In most democracies, the media continues to be a key customer of polling companies, particularly around elections, although it is now rare for a media company, rather than a marketing company, to own a polling organisation, as News Corporation does with Newspoll in Australia. The relationship tends towards one of interdependence or, perhaps, symbiosis, though it’s unclear whether the media or marketers are the parasite. A polling company without a media outlet struggles to match the influence or profile of companies that are linked to national media. For media companies, which invest in the costly process of polling either by owning a pollster or contracting with one, a poll provides influence and precious column inches for its political journalists.
Historically, Australia has had relatively good-quality polling, mainly because we force people to vote, which removes the challenge of predicting voter turnout that bedevils US polling, and we refuse to let them exhaust their vote on minor parties, removing the lottery of first-past-the-post psephology in the UK. And there’s a lot of polling, too, for such a small country: until recently, there have been around ten national polls a month in Australia outside elections.
But problems arise in the interpretation of the results by journalists. Partisanship among journalists and outlets plays a role—my side edges down 3 points, but yours plummets 2—but more common is the practice of retrofitting narratives onto polls. Having invested in the expensive process of polling 1000 people (usually riding on regular omnibus marketing polling conducted by the pollster), media outlets feel obliged to get their money’s worth by dramatising the results, regard
less of what they are.
This yields the sight of even very good journalists being compelled to explain small changes in polls, including those within the margin of error of the poll (around 3–4 per cent for a sample size of 1000), as arising from specific political events or a change in tactics by a party, establishing a narrative even when none exists. Thus, rises or falls in polls, even those resulting purely from statistical noise, generate their own positive or negative coverage as journalists rely on post hoc ergo propter hoc logic and scour preceding political events for explanations of shifts that may be entirely random.

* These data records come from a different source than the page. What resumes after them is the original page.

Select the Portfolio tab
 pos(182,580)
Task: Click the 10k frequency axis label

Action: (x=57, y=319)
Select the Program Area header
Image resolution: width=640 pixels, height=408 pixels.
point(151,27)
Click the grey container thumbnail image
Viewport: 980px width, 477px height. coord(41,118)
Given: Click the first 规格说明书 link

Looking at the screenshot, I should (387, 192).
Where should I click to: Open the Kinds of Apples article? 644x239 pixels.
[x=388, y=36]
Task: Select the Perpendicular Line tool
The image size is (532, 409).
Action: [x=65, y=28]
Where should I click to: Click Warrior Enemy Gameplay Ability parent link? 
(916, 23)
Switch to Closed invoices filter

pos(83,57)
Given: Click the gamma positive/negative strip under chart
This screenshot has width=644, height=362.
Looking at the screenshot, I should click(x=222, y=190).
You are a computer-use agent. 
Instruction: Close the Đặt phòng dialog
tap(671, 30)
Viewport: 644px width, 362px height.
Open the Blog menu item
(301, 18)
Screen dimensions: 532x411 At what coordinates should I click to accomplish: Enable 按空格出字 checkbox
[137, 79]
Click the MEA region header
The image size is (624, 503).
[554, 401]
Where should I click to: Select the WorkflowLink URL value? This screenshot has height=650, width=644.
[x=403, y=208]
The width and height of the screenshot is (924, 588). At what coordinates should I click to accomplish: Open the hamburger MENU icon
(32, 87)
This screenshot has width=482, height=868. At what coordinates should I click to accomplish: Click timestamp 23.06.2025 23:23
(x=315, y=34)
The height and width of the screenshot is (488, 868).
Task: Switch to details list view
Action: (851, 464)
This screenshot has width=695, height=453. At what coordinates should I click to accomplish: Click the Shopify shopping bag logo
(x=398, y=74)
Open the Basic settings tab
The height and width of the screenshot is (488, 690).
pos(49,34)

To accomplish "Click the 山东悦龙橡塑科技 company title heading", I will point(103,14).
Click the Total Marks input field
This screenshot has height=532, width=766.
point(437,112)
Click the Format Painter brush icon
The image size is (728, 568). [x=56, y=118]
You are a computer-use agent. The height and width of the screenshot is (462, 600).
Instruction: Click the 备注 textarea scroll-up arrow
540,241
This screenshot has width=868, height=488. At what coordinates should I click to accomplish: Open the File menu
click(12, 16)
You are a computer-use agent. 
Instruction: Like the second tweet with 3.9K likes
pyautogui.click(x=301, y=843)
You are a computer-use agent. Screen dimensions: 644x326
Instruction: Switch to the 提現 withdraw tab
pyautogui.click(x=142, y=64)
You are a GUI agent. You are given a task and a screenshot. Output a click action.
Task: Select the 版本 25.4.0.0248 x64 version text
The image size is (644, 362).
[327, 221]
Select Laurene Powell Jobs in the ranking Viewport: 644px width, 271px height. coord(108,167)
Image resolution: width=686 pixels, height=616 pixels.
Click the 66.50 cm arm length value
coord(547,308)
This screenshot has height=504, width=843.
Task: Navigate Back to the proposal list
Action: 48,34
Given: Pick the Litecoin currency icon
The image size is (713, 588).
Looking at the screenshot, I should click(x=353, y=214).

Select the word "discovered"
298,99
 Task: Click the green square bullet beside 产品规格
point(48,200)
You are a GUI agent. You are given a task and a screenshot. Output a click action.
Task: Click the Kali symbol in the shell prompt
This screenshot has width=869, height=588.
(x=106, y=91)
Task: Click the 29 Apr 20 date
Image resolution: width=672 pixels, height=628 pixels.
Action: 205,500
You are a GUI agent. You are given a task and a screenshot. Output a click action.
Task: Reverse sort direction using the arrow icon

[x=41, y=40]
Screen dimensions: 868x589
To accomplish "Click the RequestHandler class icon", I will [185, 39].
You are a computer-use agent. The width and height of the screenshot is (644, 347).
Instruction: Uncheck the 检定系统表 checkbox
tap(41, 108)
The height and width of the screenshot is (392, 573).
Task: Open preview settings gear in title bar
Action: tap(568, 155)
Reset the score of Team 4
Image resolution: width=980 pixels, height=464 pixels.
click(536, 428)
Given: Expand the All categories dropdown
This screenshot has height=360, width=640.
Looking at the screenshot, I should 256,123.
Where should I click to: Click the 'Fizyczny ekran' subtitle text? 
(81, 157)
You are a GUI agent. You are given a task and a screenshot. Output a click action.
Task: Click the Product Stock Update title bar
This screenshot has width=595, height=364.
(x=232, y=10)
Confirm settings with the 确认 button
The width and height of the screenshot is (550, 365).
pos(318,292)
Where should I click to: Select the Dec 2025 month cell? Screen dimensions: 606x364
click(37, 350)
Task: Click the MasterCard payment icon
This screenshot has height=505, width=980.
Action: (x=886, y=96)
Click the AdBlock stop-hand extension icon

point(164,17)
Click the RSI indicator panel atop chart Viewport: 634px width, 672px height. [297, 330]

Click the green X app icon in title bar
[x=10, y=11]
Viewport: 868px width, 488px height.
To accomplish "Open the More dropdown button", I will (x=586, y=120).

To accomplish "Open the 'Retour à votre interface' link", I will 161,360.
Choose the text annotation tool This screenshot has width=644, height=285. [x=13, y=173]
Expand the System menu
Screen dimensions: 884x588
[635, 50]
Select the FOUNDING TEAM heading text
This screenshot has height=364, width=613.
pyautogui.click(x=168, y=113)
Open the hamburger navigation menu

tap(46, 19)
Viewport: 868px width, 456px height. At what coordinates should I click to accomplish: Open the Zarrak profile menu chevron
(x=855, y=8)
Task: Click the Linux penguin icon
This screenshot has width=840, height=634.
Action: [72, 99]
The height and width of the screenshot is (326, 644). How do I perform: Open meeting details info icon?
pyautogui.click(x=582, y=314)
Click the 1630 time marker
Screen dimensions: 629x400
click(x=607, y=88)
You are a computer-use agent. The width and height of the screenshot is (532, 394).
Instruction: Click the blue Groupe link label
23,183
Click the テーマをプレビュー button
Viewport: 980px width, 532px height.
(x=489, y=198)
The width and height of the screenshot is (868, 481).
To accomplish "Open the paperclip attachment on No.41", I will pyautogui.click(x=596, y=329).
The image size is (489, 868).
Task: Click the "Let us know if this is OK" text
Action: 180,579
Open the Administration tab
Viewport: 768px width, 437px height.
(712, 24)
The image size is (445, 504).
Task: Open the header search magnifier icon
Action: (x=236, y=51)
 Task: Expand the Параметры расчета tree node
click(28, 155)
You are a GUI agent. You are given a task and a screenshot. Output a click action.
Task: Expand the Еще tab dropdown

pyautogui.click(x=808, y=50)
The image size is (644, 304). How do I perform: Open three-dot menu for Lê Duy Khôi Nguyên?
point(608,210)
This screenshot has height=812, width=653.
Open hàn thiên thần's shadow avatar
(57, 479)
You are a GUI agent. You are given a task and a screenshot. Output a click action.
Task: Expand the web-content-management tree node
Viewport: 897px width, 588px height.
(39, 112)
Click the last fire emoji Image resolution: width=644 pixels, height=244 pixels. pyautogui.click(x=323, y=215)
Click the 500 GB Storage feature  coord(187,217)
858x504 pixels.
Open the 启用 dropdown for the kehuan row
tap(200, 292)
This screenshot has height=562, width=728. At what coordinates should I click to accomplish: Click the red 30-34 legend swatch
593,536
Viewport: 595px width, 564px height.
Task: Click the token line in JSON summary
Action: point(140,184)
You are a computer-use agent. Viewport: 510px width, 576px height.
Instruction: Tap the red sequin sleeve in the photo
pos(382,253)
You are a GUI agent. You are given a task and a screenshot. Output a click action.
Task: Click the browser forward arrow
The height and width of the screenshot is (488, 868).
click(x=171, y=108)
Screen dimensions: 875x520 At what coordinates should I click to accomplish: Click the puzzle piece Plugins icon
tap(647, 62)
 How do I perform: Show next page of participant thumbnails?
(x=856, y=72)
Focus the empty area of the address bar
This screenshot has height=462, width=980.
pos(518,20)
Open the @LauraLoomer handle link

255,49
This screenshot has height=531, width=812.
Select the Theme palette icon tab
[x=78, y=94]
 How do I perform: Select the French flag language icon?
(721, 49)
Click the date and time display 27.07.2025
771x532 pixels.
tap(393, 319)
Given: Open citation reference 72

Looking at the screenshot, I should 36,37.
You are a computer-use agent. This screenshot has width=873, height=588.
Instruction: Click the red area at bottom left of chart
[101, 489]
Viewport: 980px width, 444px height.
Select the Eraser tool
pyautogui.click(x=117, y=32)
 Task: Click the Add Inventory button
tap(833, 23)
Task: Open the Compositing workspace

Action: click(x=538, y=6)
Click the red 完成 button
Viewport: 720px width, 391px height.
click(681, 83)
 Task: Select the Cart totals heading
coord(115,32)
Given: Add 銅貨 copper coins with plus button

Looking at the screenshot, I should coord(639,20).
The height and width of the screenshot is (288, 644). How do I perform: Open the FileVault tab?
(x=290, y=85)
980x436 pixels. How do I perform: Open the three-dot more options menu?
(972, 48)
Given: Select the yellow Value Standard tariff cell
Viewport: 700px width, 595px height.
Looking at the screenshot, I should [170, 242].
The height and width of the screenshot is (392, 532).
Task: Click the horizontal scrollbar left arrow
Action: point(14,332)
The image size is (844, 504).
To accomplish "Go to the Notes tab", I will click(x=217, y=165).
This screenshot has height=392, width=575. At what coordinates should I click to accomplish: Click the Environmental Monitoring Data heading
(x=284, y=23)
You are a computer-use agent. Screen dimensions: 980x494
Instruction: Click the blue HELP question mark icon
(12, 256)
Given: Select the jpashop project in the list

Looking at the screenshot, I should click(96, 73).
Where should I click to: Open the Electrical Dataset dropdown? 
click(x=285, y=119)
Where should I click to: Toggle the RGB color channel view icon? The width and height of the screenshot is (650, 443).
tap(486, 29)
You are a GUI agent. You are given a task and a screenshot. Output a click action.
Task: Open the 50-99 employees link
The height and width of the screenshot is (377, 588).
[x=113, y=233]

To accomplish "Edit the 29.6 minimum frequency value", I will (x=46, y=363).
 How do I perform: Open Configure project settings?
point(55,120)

Sometimes even this doesn’t work, when polls go in a direction not anticipated by journalists, thus requiring ‘government has failed to benefit from . . .’ narratives. Testing of such explanations is never undertaken, and the many assumptions embedded in them remain unrevealed: not merely that the change in polling results is statistically significant rather than random variation, but that voters have paid sufficient attention to politics to react to events that precede the polling outcome and that the reaction has occurred in a time frame that has been detected in a poll.
Even if polls and polling interpretation don’t have a lot of influence on voters—in fact, there is little evidence that polls change voters’ minds, such as via any bandwagon effect—they do have an impact on politicians, especially in countries with a short political cycle, like Australia, where a federal election is never more than thirty-six months away and parties have taken to removing even electorally successful leaders at the first hint of trouble. The result is a strange feedback loop of Stupid, in which meaningless numbers are interpreted as meaningful and influence the behaviour of those ostensibly the subject of the numbers.